WHAT IS ASKED: Rewrite every line of the entries below as a JSON list of strings, one string per line, leaving out blank lines.

THE RECORDS:

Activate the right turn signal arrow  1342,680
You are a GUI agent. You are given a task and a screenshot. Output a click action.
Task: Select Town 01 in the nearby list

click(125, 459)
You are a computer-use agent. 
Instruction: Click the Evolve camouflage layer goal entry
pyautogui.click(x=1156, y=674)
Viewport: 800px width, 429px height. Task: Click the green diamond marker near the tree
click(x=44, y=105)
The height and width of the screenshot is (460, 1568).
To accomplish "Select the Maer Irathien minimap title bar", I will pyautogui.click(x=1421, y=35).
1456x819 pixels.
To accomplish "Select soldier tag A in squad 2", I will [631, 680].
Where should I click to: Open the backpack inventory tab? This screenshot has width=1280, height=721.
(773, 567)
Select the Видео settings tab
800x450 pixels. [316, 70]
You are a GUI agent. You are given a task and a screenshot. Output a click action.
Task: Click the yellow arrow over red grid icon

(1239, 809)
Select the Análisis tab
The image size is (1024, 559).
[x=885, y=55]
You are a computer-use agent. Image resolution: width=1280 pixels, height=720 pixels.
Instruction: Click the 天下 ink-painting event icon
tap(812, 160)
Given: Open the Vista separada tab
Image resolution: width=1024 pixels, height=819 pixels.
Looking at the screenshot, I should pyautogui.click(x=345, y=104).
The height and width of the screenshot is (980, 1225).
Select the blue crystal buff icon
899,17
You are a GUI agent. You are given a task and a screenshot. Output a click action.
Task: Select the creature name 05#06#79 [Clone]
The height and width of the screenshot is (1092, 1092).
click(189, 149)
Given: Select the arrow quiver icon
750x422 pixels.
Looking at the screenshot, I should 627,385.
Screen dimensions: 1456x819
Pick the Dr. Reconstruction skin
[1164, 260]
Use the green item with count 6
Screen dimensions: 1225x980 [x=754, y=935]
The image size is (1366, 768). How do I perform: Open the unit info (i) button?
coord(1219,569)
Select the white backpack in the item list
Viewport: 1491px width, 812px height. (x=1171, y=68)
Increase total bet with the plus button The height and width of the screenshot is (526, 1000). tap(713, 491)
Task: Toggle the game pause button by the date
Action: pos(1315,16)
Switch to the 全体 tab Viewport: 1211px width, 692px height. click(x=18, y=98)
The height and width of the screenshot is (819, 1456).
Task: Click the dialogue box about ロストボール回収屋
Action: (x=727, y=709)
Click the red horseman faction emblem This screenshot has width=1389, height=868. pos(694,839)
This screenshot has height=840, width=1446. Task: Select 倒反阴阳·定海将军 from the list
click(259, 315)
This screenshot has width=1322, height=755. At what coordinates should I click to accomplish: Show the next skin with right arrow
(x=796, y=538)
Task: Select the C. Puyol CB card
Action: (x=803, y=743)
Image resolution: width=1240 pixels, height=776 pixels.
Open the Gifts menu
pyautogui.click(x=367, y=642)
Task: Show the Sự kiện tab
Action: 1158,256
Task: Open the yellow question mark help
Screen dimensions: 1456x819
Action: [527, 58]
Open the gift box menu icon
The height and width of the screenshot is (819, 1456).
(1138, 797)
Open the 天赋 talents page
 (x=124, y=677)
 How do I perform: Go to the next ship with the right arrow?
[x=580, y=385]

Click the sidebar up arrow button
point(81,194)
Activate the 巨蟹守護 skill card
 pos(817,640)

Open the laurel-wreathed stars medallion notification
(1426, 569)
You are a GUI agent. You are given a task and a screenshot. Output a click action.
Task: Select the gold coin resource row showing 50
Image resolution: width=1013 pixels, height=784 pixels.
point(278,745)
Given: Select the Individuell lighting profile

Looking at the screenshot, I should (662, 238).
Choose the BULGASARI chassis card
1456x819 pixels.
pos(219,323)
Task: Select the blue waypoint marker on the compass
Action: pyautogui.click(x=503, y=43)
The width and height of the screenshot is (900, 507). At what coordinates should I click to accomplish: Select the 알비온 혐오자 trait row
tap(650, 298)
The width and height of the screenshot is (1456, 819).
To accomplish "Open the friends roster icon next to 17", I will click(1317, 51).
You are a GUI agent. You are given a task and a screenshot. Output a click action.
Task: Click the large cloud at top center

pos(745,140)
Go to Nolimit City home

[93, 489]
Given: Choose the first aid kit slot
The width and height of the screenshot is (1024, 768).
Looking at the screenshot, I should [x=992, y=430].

THE RESULT:
[
  "Activate the right turn signal arrow  1342,680",
  "You are a GUI agent. You are given a task and a screenshot. Output a click action.",
  "Task: Select Town 01 in the nearby list",
  "click(125, 459)",
  "You are a computer-use agent. ",
  "Instruction: Click the Evolve camouflage layer goal entry",
  "pyautogui.click(x=1156, y=674)",
  "Viewport: 800px width, 429px height. Task: Click the green diamond marker near the tree",
  "click(x=44, y=105)",
  "The height and width of the screenshot is (460, 1568).",
  "To accomplish \"Select the Maer Irathien minimap title bar\", I will pyautogui.click(x=1421, y=35).",
  "1456x819 pixels.",
  "To accomplish \"Select soldier tag A in squad 2\", I will [631, 680].",
  "Where should I click to: Open the backpack inventory tab? This screenshot has width=1280, height=721.",
  "(773, 567)",
  "Select the Видео settings tab",
  "800x450 pixels. [316, 70]",
  "You are a GUI agent. You are given a task and a screenshot. Output a click action.",
  "Task: Click the yellow arrow over red grid icon",
  "(1239, 809)",
  "Select the Análisis tab",
  "The image size is (1024, 559).",
  "[x=885, y=55]",
  "You are a computer-use agent. Image resolution: width=1280 pixels, height=720 pixels.",
  "Instruction: Click the 天下 ink-painting event icon",
  "tap(812, 160)",
  "Given: Open the Vista separada tab",
  "Image resolution: width=1024 pixels, height=819 pixels.",
  "Looking at the screenshot, I should pyautogui.click(x=345, y=104).",
  "The height and width of the screenshot is (980, 1225).",
  "Select the blue crystal buff icon",
  "899,17",
  "You are a GUI agent. You are given a task and a screenshot. Output a click action.",
  "Task: Select the creature name 05#06#79 [Clone]",
  "The height and width of the screenshot is (1092, 1092).",
  "click(189, 149)",
  "Given: Select the arrow quiver icon",
  "750x422 pixels.",
  "Looking at the screenshot, I should 627,385.",
  "Screen dimensions: 1456x819",
  "Pick the Dr. Reconstruction skin",
  "[1164, 260]",
  "Use the green item with count 6",
  "Screen dimensions: 1225x980 [x=754, y=935]",
  "The image size is (1366, 768). How do I perform: Open the unit info (i) button?",
  "coord(1219,569)",
  "Select the white backpack in the item list",
  "Viewport: 1491px width, 812px height. (x=1171, y=68)",
  "Increase total bet with the plus button The height and width of the screenshot is (526, 1000). tap(713, 491)",
  "Task: Toggle the game pause button by the date",
  "Action: pos(1315,16)",
  "Switch to the 全体 tab Viewport: 1211px width, 692px height. click(x=18, y=98)",
  "The height and width of the screenshot is (819, 1456).",
  "Task: Click the dialogue box about ロストボール回収屋",
  "Action: (x=727, y=709)",
  "Click the red horseman faction emblem This screenshot has width=1389, height=868. pos(694,839)",
  "This screenshot has height=840, width=1446. Task: Select 倒反阴阳·定海将军 from the list",
  "click(259, 315)",
  "This screenshot has width=1322, height=755. At what coordinates should I click to accomplish: Show the next skin with right arrow",
  "(x=796, y=538)",
  "Task: Select the C. Puyol CB card",
  "Action: (x=803, y=743)",
  "Image resolution: width=1240 pixels, height=776 pixels.",
  "Open the Gifts menu",
  "pyautogui.click(x=367, y=642)",
  "Task: Show the Sự kiện tab",
  "Action: 1158,256",
  "Task: Open the yellow question mark help",
  "Screen dimensions: 1456x819",
  "Action: [527, 58]",
  "Open the gift box menu icon",
  "The height and width of the screenshot is (819, 1456).",
  "(1138, 797)",
  "Open the 天赋 talents page",
  " (x=124, y=677)",
  " How do I perform: Go to the next ship with the right arrow?",
  "[x=580, y=385]",
  "Click the sidebar up arrow button",
  "point(81,194)",
  "Activate the 巨蟹守護 skill card",
  " pos(817,640)",
  "Open the laurel-wreathed stars medallion notification",
  "(1426, 569)",
  "You are a GUI agent. You are given a task and a screenshot. Output a click action.",
  "Task: Select the gold coin resource row showing 50",
  "Image resolution: width=1013 pixels, height=784 pixels.",
  "point(278,745)",
  "Given: Select the Individuell lighting profile",
  "Looking at the screenshot, I should (662, 238).",
  "Choose the BULGASARI chassis card",
  "1456x819 pixels.",
  "pos(219,323)",
  "Task: Select the blue waypoint marker on the compass",
  "Action: pyautogui.click(x=503, y=43)",
  "The width and height of the screenshot is (900, 507). At what coordinates should I click to accomplish: Select the 알비온 혐오자 trait row",
  "tap(650, 298)",
  "The width and height of the screenshot is (1456, 819).",
  "To accomplish \"Open the friends roster icon next to 17\", I will click(1317, 51).",
  "You are a GUI agent. You are given a task and a screenshot. Output a click action.",
  "Task: Click the large cloud at top center",
  "pos(745,140)",
  "Go to Nolimit City home",
  "[93, 489]",
  "Given: Choose the first aid kit slot",
  "The width and height of the screenshot is (1024, 768).",
  "Looking at the screenshot, I should [x=992, y=430]."
]